EXTRAIT ▸
- - - - -
Arrêt rendu en formation de section.

- Président : M. Chauvin - Rapporteur : Mme Kerner-Menay - Avocat général : M. Aparisi - Avocat(s) : SARL Corlay ; SCP Célice, Texidor, Périer ; SCP Thouvenin, Coudray et Grévy -

Textes visés :

Article 32 du code de procédure civile ; articles 1871 à 1873 du code civil ; article 124 du décret n° 91-1197 du 27 novembre 1991 ; articles 2245 et 1872-1, alinéas 1 et 2, du code civil.

1re Civ., 8 mars 2023, n° 21-19.620, (B), FS

Cassation

Exercice de la profession – Différend entre avocats – Arbitrage du bâtonnier – Conciliation préalable – Caractère obligatoire (non)

Si l'article 21 de la loi n° 71-1130 du 31 décembre 1971 modifiée et les articles 142, 179-1 et 179-4 du décret n° 91-1197 du 27 novembre 1991 modifié prévoient une conciliation préalable à l'arbitrage du bâtonnier, ils n'instaurent toutefois pas une procédure de conciliation obligatoire dont le non-respect serait sanctionné par une fin de non-recevoir.
- - - - -
LES DONNÉES ▸

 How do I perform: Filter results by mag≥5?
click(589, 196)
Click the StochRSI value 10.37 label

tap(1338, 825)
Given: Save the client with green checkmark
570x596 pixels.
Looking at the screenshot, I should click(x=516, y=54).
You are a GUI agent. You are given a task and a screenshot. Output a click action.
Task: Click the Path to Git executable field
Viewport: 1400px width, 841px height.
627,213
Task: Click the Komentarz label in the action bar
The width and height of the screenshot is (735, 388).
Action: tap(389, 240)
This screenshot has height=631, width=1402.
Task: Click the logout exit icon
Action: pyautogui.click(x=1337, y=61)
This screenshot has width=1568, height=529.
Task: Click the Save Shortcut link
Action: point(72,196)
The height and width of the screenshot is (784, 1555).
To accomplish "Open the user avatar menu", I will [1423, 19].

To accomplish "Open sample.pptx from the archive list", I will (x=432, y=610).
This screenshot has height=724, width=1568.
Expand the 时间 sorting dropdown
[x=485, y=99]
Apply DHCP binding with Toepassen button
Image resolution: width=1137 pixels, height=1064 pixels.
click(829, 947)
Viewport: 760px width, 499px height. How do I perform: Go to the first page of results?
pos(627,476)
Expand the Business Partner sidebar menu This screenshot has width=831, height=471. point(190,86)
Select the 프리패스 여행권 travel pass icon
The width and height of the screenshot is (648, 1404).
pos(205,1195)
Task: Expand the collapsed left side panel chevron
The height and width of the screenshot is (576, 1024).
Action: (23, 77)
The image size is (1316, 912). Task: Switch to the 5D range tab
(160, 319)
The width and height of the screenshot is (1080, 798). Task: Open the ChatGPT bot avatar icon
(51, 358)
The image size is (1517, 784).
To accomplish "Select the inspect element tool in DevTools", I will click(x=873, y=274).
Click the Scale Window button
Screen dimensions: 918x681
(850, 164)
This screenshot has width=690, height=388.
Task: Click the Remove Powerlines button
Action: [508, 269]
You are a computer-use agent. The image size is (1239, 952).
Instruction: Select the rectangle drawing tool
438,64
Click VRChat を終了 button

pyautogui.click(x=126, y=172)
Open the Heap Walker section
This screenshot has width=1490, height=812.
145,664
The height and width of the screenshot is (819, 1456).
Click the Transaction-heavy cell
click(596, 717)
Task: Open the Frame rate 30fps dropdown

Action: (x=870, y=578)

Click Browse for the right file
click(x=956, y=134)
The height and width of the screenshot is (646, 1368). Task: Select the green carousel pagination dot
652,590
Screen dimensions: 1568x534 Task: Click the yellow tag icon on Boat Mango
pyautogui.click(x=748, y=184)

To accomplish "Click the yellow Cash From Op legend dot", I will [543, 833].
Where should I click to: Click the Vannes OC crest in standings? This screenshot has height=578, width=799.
- - - - -
ÉNONCÉ 1 ▸ Dans l'extrait, relevez tous les textes énumérés sous la mention « Textes visés ».
ÉNONCÉ 2 ▸ Reprenez sous forme de liste numérotée les lignes des données, en commençant à la ligne qui contient « Click Browse for the right file » et en terminant à la fin des données. Omettez les lignes vides.

RÉPONSE 1 ▸
1. Article 32 du code de procédure civile
2. Articles 1871 à 1873 du code civil
3. Article 124 du décret n° 91-1197 du 27 novembre 1991
4. Articles 2245 et 1872-1, alinéas 1 et 2, du code civil

RÉPONSE 2 ▸
1. Click Browse for the right file
2. click(x=956, y=134)
3. The height and width of the screenshot is (646, 1368). Task: Select the green carousel pagination dot
4. 652,590
5. Screen dimensions: 1568x534 Task: Click the yellow tag icon on Boat Mango
6. pyautogui.click(x=748, y=184)
7. To accomplish "Click the yellow Cash From Op legend dot", I will [543, 833].
8. Where should I click to: Click the Vannes OC crest in standings? This screenshot has height=578, width=799.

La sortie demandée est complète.